Howard Kurtz has created a name for himself in and around Washington covering the media beat for the Washington Post, and he is a frequent contributor to magazines like the Columbia Journalism Review, The Washington Monthly, and The New Republic. Although the fly leaf of Media Circus goes a little overboard, describing Kurtz variously as a "scrupulous reporter," a "dogged investigator," a "lucid writer," and "one of the handful of reporters who gets any respect these days," he is without doubt one of the more incisive journalists in the business today.

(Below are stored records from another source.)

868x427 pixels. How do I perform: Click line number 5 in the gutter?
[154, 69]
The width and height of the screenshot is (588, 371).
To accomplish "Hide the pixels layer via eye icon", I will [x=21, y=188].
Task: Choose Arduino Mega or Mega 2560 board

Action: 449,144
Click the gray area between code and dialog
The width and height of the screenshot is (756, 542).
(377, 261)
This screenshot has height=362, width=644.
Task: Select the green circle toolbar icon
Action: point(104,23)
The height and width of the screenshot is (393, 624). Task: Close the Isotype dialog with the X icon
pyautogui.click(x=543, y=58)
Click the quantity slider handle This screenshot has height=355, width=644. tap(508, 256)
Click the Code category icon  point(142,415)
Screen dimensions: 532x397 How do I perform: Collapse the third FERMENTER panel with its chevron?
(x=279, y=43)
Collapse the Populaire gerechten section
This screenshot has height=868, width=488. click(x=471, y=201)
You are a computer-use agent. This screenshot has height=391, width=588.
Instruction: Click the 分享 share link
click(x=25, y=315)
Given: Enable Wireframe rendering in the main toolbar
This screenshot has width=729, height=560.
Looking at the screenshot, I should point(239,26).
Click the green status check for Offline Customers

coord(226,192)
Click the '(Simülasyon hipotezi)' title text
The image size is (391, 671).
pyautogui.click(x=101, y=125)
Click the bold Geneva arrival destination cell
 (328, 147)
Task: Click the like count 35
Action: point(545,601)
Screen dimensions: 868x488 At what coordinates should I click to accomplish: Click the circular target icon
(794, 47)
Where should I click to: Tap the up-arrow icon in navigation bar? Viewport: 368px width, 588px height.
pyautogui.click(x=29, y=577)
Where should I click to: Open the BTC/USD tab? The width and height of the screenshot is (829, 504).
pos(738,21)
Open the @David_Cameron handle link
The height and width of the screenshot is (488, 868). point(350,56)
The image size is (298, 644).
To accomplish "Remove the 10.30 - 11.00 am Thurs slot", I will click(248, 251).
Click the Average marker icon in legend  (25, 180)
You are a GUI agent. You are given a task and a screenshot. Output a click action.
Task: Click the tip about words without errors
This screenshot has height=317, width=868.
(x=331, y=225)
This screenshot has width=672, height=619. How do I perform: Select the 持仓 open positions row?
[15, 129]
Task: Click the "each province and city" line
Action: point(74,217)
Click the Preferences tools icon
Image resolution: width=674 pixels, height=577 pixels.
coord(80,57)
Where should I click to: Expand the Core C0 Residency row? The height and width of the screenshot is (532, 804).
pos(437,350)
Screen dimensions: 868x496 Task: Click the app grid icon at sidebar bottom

Media Circus is his attempt to examine what has gone wrong with the newspaper business, written from a vantage point inside the newsroom. He chronicles a number of stories "that the press has fumbled, bumbled, or otherwise botched in recent years."

The trouble with America's newspapers, he contends, is that publishers, editors, and reporters are desperately out of touch with their readers. Unable to curb the tide of newspaper closings and dwindling circulation figures, today's editors have become "focus-group groupies" vainly studying their readers habits as if they were some exotic species. Meanwhile, their product has become increasingly boring, superficial and irrelevant. Detroit auto companies are not the only industry to have misjudged their customers, he muses. Newspaper readers, like car buyers, are rejecting the product and tuning out.

In the final analysis, journalists themselves have to shoulder the burden for what has happened to newspapers, according to Kurtz. "We are the architects of our own misfortune," he says, and "we need to spend more time thinking about our shortcomings rather than chasing after the next fire truck."

This is essentially a work of journalism trying to pass itself off as a critical analysis, and as such it has a few shortcomings. But it is an energetic and well-written book, rich with insights and compelling examples.